Retooling Missouri’s Economic Engines
Dave Helling at The Kansas City Star recently wrote a piece about how Kansas City and St. Louis might fare under Missouri’s new governor. Helling wrote,
Kansas City and St. Louis interests have been nervous about Jefferson City for years, of course. Rural Republican lawmakers have long looked askance at big-city projects and have turned back city efforts to raise the minimum wage or tighten gun control laws.
In January, Kansas City Mayor Sly James testified before the Missouri Senate Ways and Means Committee that the legislature should “leave us alone.” Conversely, Kansas City Councilwoman Jolie Justus, a former state senator, strikes a more diplomatic and productive tone when she told The Star, “I want to make sure we start off on a good foot with Gov.-elect Greitens, because I want to go down and explain to him … that frankly we’re the economic engines of the state, for the most part.”
Kansas City and St. Louis are the economic engines of Missouri; but recently those engines have been failing the state badly. Kansas City and St. Louis are more likely serving as obstacles to economic success, not engines. Consider the following:
- Missouri is falling behind; our economic growth rate is 48th in the nation, and has lagged the national average for some time.

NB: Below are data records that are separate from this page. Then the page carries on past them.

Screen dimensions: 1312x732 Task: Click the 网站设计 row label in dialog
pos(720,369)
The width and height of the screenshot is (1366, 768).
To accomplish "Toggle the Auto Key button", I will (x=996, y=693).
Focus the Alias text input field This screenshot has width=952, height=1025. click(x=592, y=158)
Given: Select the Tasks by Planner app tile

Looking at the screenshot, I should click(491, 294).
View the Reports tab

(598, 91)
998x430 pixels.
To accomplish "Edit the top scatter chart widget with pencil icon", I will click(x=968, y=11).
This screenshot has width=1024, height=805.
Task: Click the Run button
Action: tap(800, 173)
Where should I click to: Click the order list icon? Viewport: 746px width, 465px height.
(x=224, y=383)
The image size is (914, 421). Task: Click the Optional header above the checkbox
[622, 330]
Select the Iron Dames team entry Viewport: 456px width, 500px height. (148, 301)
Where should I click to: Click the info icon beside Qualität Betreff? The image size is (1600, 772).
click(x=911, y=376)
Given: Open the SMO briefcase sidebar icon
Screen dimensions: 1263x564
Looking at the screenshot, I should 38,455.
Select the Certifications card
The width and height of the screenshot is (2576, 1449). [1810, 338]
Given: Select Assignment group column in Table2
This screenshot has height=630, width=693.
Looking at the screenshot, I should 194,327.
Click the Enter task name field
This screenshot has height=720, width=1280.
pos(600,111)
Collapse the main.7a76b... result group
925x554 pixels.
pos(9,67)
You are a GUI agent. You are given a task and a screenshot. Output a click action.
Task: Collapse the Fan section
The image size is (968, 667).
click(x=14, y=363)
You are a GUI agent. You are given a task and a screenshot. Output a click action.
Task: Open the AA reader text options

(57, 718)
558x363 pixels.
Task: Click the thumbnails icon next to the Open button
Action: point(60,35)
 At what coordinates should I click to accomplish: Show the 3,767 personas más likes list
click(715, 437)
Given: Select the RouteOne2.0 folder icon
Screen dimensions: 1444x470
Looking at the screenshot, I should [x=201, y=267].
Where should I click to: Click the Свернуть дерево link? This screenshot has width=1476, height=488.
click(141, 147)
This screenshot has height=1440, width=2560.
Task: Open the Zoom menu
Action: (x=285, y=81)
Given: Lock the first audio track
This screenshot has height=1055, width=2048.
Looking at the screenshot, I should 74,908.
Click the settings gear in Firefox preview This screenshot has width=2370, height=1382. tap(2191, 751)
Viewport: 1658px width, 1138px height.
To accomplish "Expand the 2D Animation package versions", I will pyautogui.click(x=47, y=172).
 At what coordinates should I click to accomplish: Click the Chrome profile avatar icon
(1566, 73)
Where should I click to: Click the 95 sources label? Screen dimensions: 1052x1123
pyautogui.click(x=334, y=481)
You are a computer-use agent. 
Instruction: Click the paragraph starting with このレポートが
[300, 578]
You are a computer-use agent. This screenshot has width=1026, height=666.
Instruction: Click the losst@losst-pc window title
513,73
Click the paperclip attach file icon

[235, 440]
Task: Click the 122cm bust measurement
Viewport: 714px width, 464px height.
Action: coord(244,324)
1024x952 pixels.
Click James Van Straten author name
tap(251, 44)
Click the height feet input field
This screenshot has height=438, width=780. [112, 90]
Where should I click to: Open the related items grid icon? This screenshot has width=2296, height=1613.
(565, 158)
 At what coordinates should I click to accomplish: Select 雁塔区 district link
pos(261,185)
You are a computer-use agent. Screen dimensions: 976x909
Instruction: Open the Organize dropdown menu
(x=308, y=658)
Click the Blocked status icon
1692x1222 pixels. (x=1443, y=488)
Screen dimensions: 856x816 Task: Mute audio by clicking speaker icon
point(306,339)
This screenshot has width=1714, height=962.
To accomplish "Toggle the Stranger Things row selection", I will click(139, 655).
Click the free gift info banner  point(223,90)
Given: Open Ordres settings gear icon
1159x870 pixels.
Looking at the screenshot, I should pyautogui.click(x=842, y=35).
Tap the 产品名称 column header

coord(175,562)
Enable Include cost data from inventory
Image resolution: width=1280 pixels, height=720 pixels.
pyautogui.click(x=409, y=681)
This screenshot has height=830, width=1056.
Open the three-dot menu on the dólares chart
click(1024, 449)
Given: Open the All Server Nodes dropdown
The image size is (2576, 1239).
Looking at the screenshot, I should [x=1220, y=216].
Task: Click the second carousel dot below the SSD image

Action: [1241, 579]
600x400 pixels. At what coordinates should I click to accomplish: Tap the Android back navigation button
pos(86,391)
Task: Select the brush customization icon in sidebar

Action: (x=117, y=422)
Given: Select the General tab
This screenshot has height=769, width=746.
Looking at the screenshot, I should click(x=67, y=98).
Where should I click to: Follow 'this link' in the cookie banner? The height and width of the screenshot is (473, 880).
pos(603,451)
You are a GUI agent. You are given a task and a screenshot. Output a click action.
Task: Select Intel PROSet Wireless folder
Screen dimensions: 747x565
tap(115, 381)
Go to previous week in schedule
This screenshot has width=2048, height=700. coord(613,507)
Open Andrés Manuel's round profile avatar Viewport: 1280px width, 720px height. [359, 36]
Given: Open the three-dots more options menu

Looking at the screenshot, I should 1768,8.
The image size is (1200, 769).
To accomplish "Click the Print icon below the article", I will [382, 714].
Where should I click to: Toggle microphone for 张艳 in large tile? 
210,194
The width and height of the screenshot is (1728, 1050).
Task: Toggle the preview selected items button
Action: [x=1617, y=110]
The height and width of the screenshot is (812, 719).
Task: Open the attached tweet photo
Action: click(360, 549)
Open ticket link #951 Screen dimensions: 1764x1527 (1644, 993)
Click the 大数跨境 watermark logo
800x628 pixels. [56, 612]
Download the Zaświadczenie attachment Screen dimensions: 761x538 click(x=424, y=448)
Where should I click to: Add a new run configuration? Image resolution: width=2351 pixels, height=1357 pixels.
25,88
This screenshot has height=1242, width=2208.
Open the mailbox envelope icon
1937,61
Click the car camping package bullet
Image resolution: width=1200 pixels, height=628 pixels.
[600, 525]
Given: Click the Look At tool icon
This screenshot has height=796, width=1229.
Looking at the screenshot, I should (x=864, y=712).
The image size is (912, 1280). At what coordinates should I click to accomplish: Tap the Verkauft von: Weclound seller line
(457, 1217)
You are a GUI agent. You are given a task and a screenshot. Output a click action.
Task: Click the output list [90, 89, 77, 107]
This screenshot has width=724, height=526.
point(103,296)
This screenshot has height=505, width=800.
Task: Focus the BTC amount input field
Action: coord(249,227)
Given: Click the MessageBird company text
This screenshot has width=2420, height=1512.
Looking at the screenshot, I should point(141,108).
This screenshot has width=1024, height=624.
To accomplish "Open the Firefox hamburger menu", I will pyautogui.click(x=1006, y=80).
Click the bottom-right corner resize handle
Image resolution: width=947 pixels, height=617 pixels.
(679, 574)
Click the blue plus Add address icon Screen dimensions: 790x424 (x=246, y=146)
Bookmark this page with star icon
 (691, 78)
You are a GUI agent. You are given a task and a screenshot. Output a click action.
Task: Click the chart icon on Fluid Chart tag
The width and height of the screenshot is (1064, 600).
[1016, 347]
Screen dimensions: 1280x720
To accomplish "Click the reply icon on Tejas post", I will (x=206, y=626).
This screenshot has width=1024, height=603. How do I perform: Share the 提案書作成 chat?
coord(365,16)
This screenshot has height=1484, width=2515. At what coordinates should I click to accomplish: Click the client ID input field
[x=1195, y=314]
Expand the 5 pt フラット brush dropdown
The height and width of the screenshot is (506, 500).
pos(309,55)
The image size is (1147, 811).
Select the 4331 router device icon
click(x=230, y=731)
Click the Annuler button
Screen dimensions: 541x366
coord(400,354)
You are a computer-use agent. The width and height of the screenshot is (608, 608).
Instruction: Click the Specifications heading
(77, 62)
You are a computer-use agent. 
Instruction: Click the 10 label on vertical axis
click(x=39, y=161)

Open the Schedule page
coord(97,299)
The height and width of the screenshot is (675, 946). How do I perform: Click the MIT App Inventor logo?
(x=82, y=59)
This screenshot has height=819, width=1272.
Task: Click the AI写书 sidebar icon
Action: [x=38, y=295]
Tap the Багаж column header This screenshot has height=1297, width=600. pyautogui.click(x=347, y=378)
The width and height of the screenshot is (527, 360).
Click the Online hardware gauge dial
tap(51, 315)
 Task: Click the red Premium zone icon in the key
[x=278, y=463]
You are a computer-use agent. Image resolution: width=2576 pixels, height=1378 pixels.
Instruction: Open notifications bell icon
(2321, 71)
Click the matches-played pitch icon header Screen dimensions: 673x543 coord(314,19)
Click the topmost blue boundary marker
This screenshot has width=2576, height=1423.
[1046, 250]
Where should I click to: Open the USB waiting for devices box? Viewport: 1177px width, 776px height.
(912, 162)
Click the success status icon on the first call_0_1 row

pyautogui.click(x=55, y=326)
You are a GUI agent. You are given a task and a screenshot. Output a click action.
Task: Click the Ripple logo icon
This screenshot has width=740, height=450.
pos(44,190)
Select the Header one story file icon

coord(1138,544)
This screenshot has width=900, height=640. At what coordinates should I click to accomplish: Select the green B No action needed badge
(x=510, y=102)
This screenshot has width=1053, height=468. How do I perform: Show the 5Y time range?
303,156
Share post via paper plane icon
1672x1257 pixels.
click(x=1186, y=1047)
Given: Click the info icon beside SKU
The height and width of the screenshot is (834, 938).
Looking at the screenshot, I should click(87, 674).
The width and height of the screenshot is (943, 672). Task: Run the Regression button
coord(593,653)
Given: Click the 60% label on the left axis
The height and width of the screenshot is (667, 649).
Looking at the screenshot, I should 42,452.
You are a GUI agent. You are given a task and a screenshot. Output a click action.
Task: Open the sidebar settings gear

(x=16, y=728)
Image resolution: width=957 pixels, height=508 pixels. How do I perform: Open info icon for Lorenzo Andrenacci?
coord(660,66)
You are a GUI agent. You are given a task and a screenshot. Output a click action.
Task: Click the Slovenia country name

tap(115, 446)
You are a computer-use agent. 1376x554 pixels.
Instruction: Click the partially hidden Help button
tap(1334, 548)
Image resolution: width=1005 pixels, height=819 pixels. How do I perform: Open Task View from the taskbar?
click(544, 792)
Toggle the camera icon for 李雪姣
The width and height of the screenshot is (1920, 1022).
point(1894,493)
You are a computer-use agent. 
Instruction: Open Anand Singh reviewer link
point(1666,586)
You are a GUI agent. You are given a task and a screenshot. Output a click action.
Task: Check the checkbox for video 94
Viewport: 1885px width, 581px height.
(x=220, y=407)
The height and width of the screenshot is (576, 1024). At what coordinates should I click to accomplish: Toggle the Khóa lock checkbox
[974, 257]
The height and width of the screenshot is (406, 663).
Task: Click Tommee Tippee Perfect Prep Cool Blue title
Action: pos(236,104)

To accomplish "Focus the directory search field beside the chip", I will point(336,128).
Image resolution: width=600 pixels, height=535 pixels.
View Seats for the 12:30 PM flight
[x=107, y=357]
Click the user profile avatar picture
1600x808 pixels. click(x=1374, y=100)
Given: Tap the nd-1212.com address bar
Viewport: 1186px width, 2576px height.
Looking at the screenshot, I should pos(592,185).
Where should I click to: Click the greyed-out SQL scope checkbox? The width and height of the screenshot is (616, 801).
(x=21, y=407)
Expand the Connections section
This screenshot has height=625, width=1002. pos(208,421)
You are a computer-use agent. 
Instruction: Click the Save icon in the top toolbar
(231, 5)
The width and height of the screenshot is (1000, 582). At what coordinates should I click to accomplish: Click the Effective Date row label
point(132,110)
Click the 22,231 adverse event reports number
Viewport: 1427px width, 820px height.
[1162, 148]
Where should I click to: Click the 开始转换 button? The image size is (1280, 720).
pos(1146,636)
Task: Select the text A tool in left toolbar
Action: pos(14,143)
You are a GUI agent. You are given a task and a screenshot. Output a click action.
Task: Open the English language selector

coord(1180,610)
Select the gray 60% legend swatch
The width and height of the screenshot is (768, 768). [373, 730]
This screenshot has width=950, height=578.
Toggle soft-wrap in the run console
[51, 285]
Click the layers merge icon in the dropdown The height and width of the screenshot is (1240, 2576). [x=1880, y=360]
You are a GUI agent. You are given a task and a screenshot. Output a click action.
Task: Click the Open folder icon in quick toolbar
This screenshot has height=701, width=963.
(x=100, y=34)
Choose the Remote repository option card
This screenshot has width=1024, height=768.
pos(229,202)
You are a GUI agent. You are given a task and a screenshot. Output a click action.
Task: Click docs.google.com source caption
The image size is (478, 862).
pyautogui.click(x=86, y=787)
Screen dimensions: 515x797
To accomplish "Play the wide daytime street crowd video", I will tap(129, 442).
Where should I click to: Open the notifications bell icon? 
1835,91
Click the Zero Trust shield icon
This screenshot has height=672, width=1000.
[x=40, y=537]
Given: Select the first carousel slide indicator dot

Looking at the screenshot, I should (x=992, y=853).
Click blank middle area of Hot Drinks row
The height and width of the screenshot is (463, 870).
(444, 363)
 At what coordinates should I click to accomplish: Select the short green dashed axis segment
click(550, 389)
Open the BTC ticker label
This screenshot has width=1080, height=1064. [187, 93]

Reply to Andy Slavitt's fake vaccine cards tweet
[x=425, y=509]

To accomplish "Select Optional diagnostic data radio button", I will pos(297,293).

- Missouri is shedding population, and Kansas City and St. Louis are the biggest contributors to the decline. Recall that Missouri recently lost a seat in Congress in the last Census.
- High taxes in Kansas City, notably the earnings tax, are an incentive for people to leave.
- Kansas City has given away so much taxpayer money to developers that they cannot provide for basic city services without borrowing money and raising taxes, despite an already high tax burden.
- Both Kansas City and St. Louis are saddled with immense debt due to years of poor financial management.
- Those two cities also are weighing down job growth from startups; a key sign of economic health (or lack thereof).
If Kansas City and St. Louis are the economic engines of Missouri, they are either stuck in neutral or reverse. No state legislature should stand by idly while so much economic opportunity is wasted. Reformers in Jefferson City would do a great deal to improve things if they reined in cities’ abilities to levy taxes, reformed economic development incentives, and greatly increased transparency at every level. Cities can be a great economic engines, but not without occasional tune-ups.